Recently enacted law changes for Georgia elections have become a lightening rod for national debate on voter integrity following the 2020 election cycle. (Photo by Beau Evans)

The State Election Board held its first meeting Wednesday since Republican lawmakers in the General Assembly removed Georgia Secretary of State Brad Raffensperger’s voting powers on the board.

Georgia’s recent controversial election legislation changing mail-in and early-voting requirements included a new rule stripping the secretary of state’s chairmanship of the board and giving state lawmakers authority to appoint its chair.

Vice Chairwoman Rebecca Sullivan led Wednesday’s board meeting in Raffensperger’s stead amid complaints from the board’s sole Democrat, David Worley, who panned the Republican-pushed election legislation as “completely ignorant” and driven by refuted claims of voter fraud.

A new nonpartisan board chair has not yet been picked by the General Assembly or approved by Gov. Brian Kemp, who signed the Republican-led elections bill in late March and has repeatedly touted the voting law changes as needed to bolster confidence in Georgia’s election system.

The elections bill, which passed along party lines last month, included dozens of rule changes such as tighter absentee voter identification, expands early-voting weekend hours and bans non-poll workers from handing out food and drinks within 150 feet of voters waiting in line outside precincts.

It also empowers the state board to suspend and temporarily replace up to four county or city election officials at any given time who are found to be performing poorly, pending a formal hearing to decide on disciplinary recommendations from an outside review panel.

Opponents have viewed that rule change as a potential way for local or state officials upset about an election’s outcome to overturn the results, similar to how then-President Donald Trump pressured Raffensperger to reverse Trump’s losing vote tally in Georgia in the 2020 general election.

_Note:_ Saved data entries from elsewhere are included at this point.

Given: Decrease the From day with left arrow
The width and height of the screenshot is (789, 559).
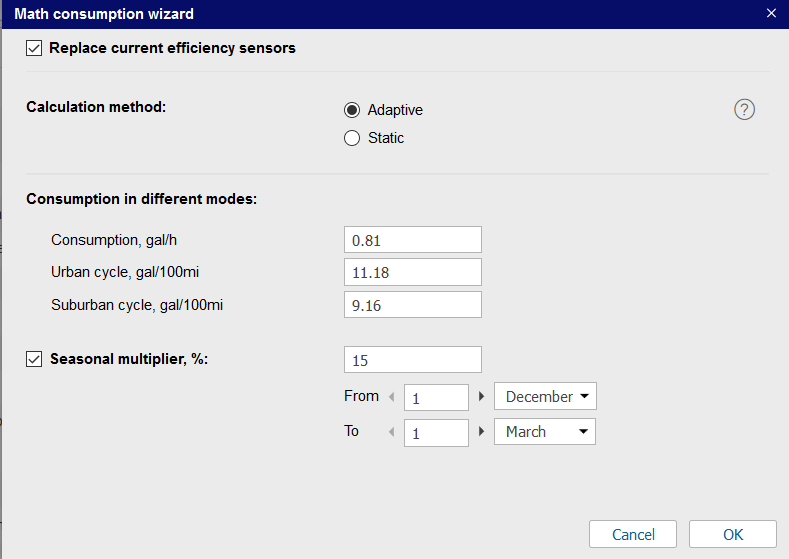Looking at the screenshot, I should tap(392, 397).
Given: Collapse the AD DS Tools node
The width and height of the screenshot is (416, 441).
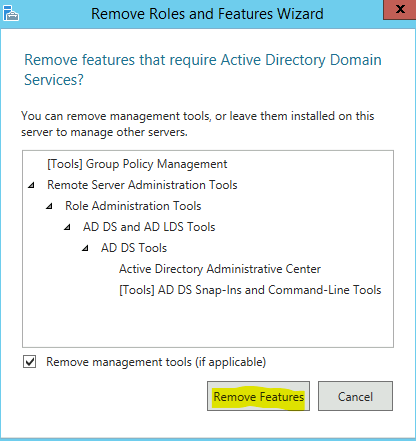Looking at the screenshot, I should click(85, 248).

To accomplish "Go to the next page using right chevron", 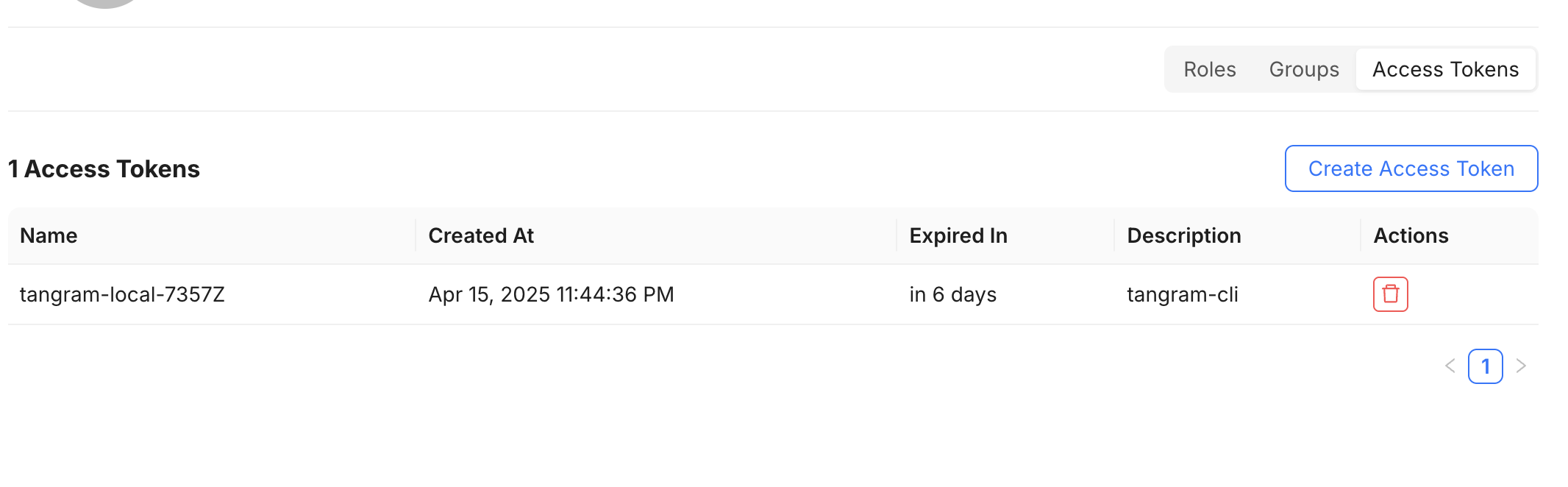I will [x=1521, y=366].
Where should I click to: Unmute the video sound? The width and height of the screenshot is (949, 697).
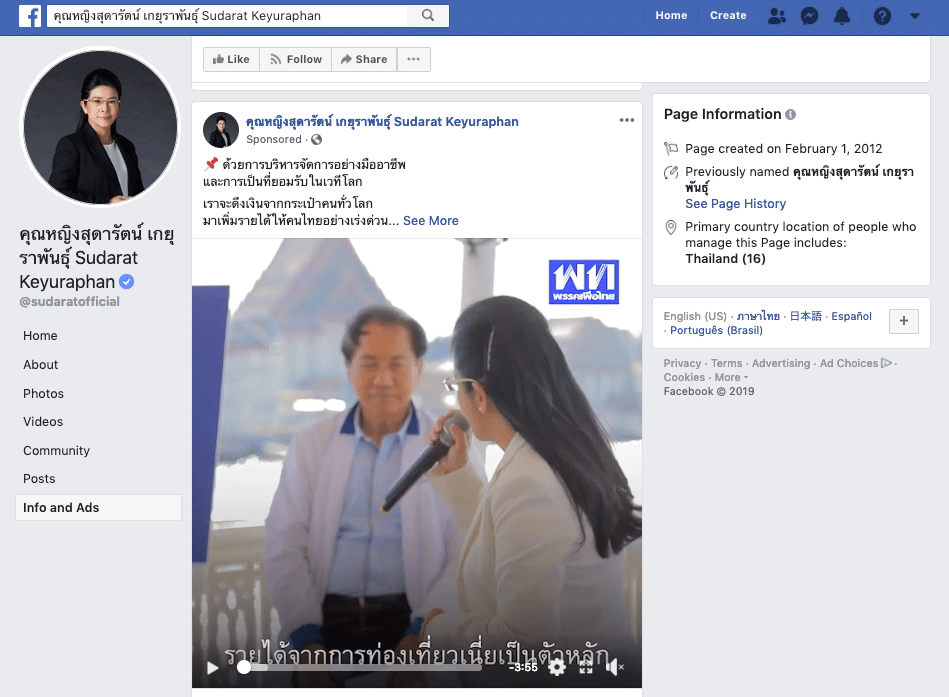click(614, 667)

Worley slammed the rule change Wednesday and pledged to oppose any future efforts aimed at interfering with county and city election offices that the five-member board might take up.

Defenders of tighter state oversight of local elections activities have pointed to officials in several areas such as Fulton County, which faced criticism over long lines outside polling places and slow turnaround of results during the 2020 cycle.